CASC
Missing something? This page was recently split up into separate pages. For the content transfer part of NGDP, see TACT. This page should now only contain information on the local filesystem format called CASC.
CASC is the name of the new file system that Blizzard created to replace the outdated format of MPQ. It is used in WoW versions ≥ .
CASC v1
The CASC file system made its first debut in the Heroes of the Storm Technical Alpha, which was hosted on Blizzard's servers in late January. The form of CASC that Heroes of the Storm uses is designated by Blizzard as "CASC". In contrast, World of Warcraft's "build-playbuild-installer" config line clearly states it is generated by "ngdptool_casc2" (NGDP stands for Next Generation Download Procotol). These are the two most substantial changes between CASC v1 and CASC v2:
- Sections of CASC v1 data files are grouped together in collections of files we call "packages". These packages all have the same root folder, and if all of the files are not properly added with the package's base directory, the extraction process will produce an incredibly mangled directory output. This system is completely removed in CASC v2.
- CASC v1's Root file relates content hashes to file names. CASC v2's Root file relates content hashes to name hashes. Translating name hashes to file names requires use of the Jenkins Hash function [1], which in turn requires a listfile to generate the hashes. Essentially CASC v1 has its own listfile (in root). CASC v2 does not, and requires the user to provide names.
The remainder of this article will refer exclusively to the system called CASC v2 as 'CASC'. While many parts of the file system are identical between v1 and v2, there are enough changes to make explaining both formats at once inadvisable.
Journal-based Data Files
During the installation process for a Blizzard game, the program will download the required files as requested by root, encoding, download, and install. It stores the downloaded data fragments in data files in "INSTALL_DIR\Data\data\". The program will record the content hash (BLTE-compressed hash), size, and position of the file as well as the number of the data file that it is in. It places those four parameters into journal files with the extension '.idx'.
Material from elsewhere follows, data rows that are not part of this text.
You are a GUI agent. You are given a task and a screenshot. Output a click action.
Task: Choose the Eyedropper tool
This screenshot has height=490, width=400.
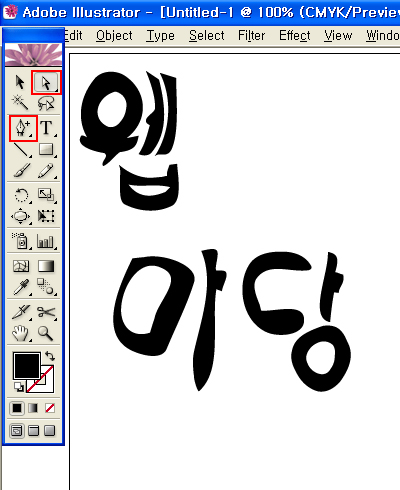pos(21,287)
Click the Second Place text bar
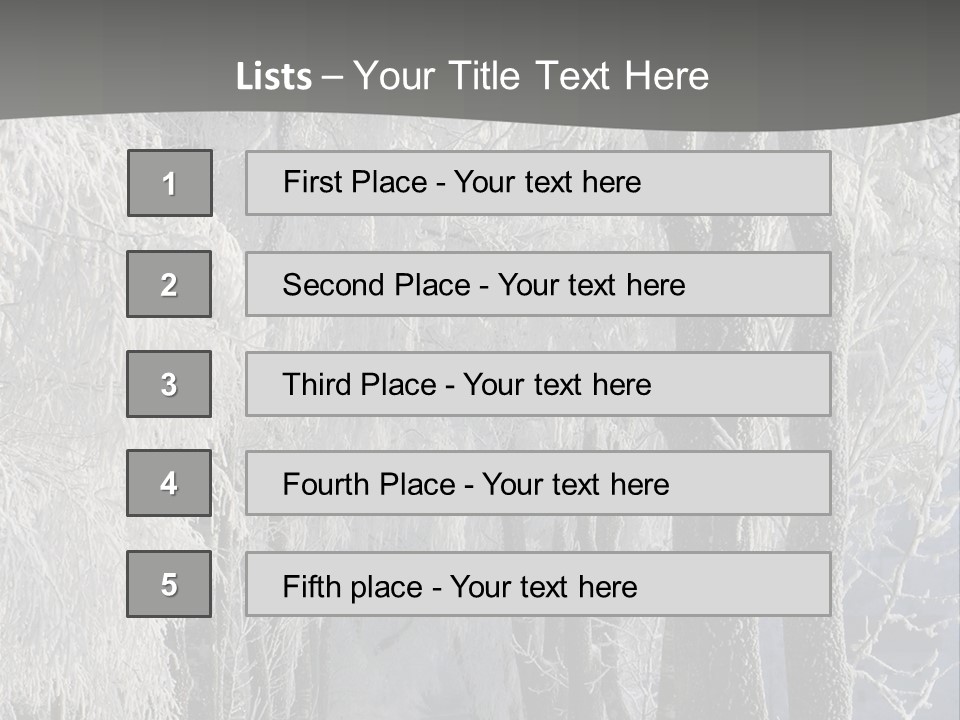Screen dimensions: 960x720 [538, 284]
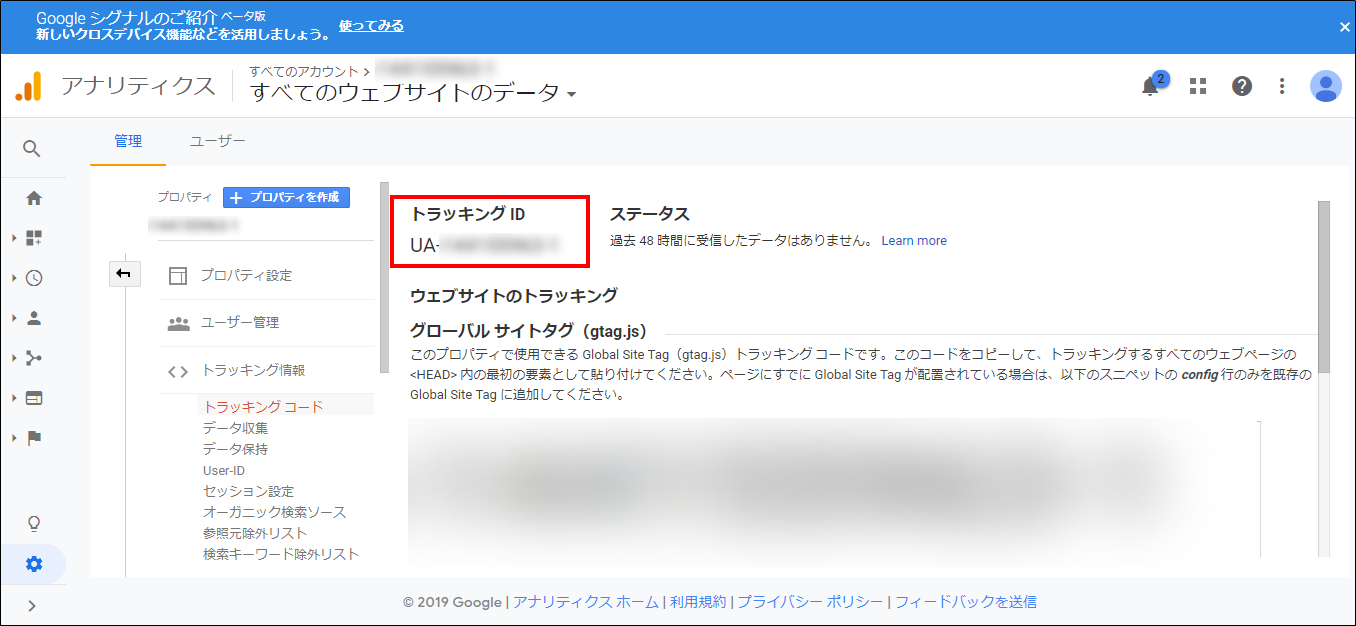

The shared memory file is called 'shmem' and is usually located in the same folder as the data and .IDX journals. This file contains the path where the data files are stored, which is the current version of each of the .IDX files, and which areas of the data files have unused space. The file is recreated every time a client is started.
- The first part of the header.
Offset (Hex) | Type | Name | Description |
---|---|---|---|
0x00 | uint32_t | BlockType | A value indicating what type of block this is. For this block, the value is either 4 or 5. • If the type is 5, then the free space block contains no entries. (see below) |
0x04 | uint32_t | NextBlock | The offset of the next block. |
0x08 | char[0x100] | DataPath | The path to the data files. It is always prefixed with "Global\". The path uses forward slashes (except the prefix). • When the file is written by the Battle.Net client, it is an absolute path. • When the file is written by the game, it is a relative path (relative from the game executable). |
- Followed by a number of these entries. The count can be calculated like this: (NextBlock - 264 - idxFileCount * 4) / 8
Offset (Hex) | Type | Name | Description |
---|---|---|---|
0x00 | uint32_t | Size | The size of the block. |
0x04 | uint32_t | Offset | The offset of the block. |
- Followed by a number of these entries. The count is equal to number of .IDX files (usually 16).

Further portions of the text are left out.